> [本文]:
********

Chromebook(クロームブック)は、米Google社が開発している Chrome OS(クロームオーエス)を搭載したノートパソコン。デスクトップパソコンは Chromebox(クロームボックス)、スティックパソコンは Chromebit(クロームビット)などと呼ばれるが、中身は同じ Chrome OS 搭載パソコン。

他のOSと比べて

バージョン情報

優れているところ

  • 起動が早い
  • 総じて電池持ちが良い
  • OTAアップデートのサイズが小さい(数十MB程度、Androidアプリの更新と同程度の感覚)
  • アップデート時に(Windowsのように)強制的に再起動されない
  • (Androidと違って)物理キーボードでの日本語入力は、ローマ字入力だけでなく、JISカナ入力も可能(日本語配列のキーボードが必要)
  • 一部のUSB機器(HID、マスストレージ、NDIS、シリアル通信)は、ドライバソフトのインストール不要で動作する
  • 最近(いつごろ?)、USBでのプリンタ接続もできるようになったらしい(ネットワークプリンタ(IPP/CUPS)は以前より利用可)
  • いつの間にか機能追加されて出来ることが増えていることがある

苦手なこと

  • スキャナが使えない(USB接続ならば project SANE で使える?筆者は未確認)
  • 周辺機器は一部(※)を除き使えないことが多い
    USB HID機器(キーボードやマウスなど)、マスストレージ、オーディオは使える可能性が高い(筆者が試した範囲では使えた)
  • プリンタは使えるが、基本的な文書印刷に最適化されており、長尺印刷などのWindowsではデバイスドライバで実現しているような印刷機能はほとんど使えない。はがきやラベルといったレイアウト(詳細な位置合わせ)印刷ができるソフトも存在しない(と思う)
  • 印刷機能は文書印刷には良いが、高品位写真の印刷には向かない(WindowsやMacを使うか、写真屋に出すのが吉)
  • カメラから写真を取り込んでレタッチやRAW現像、といった作業は難しい(クラウド利用前提のアプリはあるようだが、まだあまり実用的ではないと思う)
  • Androidアプリが使える機種でも、Androidアプリから内部ストレージ(microSDを含む)を使うことができない
  • Firefoxが使えない(Androidアプリ版は使えるけれど…)
  • 日本語変換がおバカさん(;_;) GoogleはVJEを買い取ってIMEエンジンを刷新すればいいのに…
  • 自動アップデートが前提で、情報も少なく、UI等に至るまで突然が変わってしまうことがある。個人利用ならば慣れればいいのだが、業務利用には課題かも。

********

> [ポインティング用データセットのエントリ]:

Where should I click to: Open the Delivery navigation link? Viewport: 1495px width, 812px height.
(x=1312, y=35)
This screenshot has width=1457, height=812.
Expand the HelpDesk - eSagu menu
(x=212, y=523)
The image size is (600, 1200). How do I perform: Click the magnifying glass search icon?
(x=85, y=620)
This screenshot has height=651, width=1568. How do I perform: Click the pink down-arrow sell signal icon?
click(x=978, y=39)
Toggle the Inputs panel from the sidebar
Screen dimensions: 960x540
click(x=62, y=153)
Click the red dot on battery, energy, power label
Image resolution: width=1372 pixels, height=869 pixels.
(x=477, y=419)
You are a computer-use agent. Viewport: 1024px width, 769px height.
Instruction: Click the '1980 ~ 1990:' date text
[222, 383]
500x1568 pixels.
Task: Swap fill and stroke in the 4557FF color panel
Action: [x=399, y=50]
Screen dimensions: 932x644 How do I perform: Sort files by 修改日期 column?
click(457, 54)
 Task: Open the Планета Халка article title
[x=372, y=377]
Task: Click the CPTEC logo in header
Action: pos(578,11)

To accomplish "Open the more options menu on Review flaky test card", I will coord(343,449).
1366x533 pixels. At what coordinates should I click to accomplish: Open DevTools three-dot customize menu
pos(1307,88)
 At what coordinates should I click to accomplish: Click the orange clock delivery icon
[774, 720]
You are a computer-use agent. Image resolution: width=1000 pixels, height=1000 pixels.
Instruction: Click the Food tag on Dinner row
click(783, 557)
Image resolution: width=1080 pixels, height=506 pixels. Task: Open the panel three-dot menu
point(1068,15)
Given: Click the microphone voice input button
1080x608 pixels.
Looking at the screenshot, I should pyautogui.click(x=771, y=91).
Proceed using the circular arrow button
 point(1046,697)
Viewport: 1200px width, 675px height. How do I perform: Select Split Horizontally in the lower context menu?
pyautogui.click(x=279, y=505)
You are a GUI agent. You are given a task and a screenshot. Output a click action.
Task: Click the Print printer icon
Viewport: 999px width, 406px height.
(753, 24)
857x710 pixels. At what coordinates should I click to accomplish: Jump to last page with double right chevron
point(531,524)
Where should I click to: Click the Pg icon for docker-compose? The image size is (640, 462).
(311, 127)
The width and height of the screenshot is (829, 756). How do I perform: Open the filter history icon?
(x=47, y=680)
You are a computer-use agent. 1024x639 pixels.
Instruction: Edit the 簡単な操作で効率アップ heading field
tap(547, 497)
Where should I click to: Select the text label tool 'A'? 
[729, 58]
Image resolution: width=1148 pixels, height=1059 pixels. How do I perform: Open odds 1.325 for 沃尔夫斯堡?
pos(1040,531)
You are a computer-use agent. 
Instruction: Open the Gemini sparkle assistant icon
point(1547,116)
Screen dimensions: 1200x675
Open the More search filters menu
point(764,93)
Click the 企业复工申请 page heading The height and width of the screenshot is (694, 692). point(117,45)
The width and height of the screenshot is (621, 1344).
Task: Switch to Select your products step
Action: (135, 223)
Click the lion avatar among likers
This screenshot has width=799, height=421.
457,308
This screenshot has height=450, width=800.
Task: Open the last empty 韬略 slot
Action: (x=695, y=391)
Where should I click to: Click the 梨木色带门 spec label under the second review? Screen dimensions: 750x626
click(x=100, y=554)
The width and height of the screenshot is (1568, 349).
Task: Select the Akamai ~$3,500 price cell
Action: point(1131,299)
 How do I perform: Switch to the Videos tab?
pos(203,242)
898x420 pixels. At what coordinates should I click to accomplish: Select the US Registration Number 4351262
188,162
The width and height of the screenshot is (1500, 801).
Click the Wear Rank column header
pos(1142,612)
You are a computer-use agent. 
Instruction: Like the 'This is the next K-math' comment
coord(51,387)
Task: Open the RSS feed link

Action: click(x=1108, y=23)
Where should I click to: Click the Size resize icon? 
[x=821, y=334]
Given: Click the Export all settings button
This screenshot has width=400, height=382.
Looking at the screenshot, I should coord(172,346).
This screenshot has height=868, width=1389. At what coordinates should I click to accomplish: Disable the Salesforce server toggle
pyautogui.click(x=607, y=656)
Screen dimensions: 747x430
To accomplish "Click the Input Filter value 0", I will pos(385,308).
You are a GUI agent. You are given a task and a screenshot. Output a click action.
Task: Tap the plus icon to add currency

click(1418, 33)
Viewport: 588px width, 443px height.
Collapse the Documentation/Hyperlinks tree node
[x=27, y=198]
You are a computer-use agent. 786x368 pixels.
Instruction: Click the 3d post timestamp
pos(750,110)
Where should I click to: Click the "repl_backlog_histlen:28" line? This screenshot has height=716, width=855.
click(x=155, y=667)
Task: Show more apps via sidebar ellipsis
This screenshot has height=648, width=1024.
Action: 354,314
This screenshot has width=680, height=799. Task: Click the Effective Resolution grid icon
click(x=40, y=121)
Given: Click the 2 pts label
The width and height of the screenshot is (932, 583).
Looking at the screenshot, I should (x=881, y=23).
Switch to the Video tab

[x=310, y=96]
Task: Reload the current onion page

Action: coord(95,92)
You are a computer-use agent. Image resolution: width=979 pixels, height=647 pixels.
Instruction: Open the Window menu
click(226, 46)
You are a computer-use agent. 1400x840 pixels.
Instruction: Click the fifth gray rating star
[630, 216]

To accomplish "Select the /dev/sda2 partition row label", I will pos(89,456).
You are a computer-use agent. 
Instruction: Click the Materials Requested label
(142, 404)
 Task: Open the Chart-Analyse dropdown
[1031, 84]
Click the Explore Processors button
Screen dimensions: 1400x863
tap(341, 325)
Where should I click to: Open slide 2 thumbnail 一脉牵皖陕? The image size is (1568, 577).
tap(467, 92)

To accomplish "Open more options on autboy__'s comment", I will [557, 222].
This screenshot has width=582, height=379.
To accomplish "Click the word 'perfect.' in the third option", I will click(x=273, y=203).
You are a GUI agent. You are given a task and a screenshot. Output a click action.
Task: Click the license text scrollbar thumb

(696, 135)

********

> [課題]: 本文の「Chromebook(クロームブック)は、」で始まる段落を、主な事実を残したまま短く書き直してください。 本文だけを根拠にすること。

> [解答]: Chromebookは、米Google社が開発するChrome OSを搭載したノートパソコン。デスクトップ型はChromebox、スティック型はChromebitと呼ばれるが、中身はいずれも同じChrome OS搭載パソコンである。